CA tidak berkembang dengan manifestasi klinis apendisitis akut dan sering
didiagnosis secara tidak langsung dengan evaluasi histopatologi. Rasa nyeri yang
sering dan terus-menerus biasanya mengarah pada operasi. Seorang ahli patologi,
bukan ahli bedah umum, sering menjadi orang yang membuat diagnosis ini. Hanya
satu dari pasien yang peneliti presentasikan memiliki jaringan fibrosa yang
meningkat secara patologis di dinding apendiks, bersama dengan sel plasma,
limfosit, eosinofil, dan PNL yang langka.
Kesimpulan
Diagnosis apendisitis kronis dibuat dengan pemeriksaan patologis. Dengan
kata lain, diagnosis dibuat oleh ahli patologi daripada dokter. Dalam penelitian ini,
peneliti memisahkan pasien yang dapat didiagnosis dengan apendisitis kronis sesuai
dengan kriteria yang ditentukan dalam literatur (dengan mengevaluasi keluhan pra
operasi dan metode pencitraan secara retrospektif). Mungkin tidak selalu mungkin
untuk mempertimbangkan apendisitis kronis sebagai diagnosis awal. Ini harus tetap
diingat. Menurut pendapat peneliti, agak sulit untuk membuat diagnosis awal
apendisitis kronis dan membuat keputusan bedah. Namun, dalam kasus seperti itu,
harus dibagikan kepada pasien bahwa rasa nyeri mereka mungkin tidak sepenuhnya
hilang. Sebelum operasi, pasien harus diberitahu bahwa rasa nyeri ini dapat
bertahan, meskipun jarang. Keputusan tentang operasi harus diambil bersama
dengan pasien. Keputusan tentang pasien tidak boleh diambil secara tergesa-gesa.

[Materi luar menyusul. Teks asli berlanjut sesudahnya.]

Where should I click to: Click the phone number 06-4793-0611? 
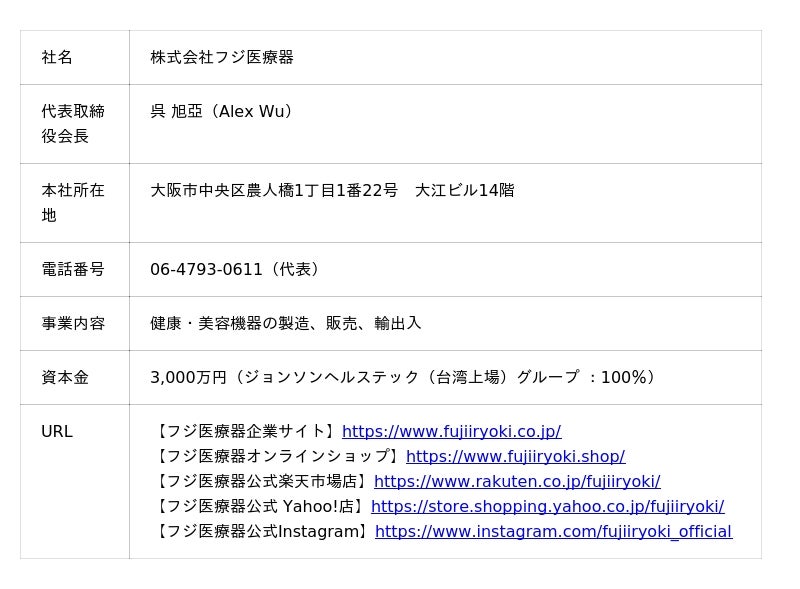(x=206, y=270)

Anamnesis harus rinci, dan serangan nyeri rekuren harus ditanyakan. Durasi dan
pola nyeri harus ditanyakan. Perhatian harus diberikan pada tanda-tanda yang
ditandai dengan nyeri yang lebih tahan lama dan tidak terlalu parah, daripada nyeri
inflamasi. Penyakit lain yang dapat menyebabkan nyeri abdomen kronis harus
dipertimbangkan secara individual, dan harus dipertimbangkan dalam diagnosis
banding. Pasien harus diperiksa dengan cermat dengan mempertimbangkan
manifestasi. Diagnosis awal CA hanya dapat dilakukan dengan pemeriksaan yang
teliti. Hal ini dapat dicapai dengan membangun komunikasi yang tepat dengan
pasien. Peneliti mendukung untuk melakukan operasi secara laparoskopi. Melalui
mekanisme ini, peristiwa lain yang dapat menyebabkan nyeri kronis akan
dieksplorasi. Peneliti yakin bahwa penelitian terkontrol dan prospektif dapat
menjelaskan lebih lanjut tentang apendisitis kronis.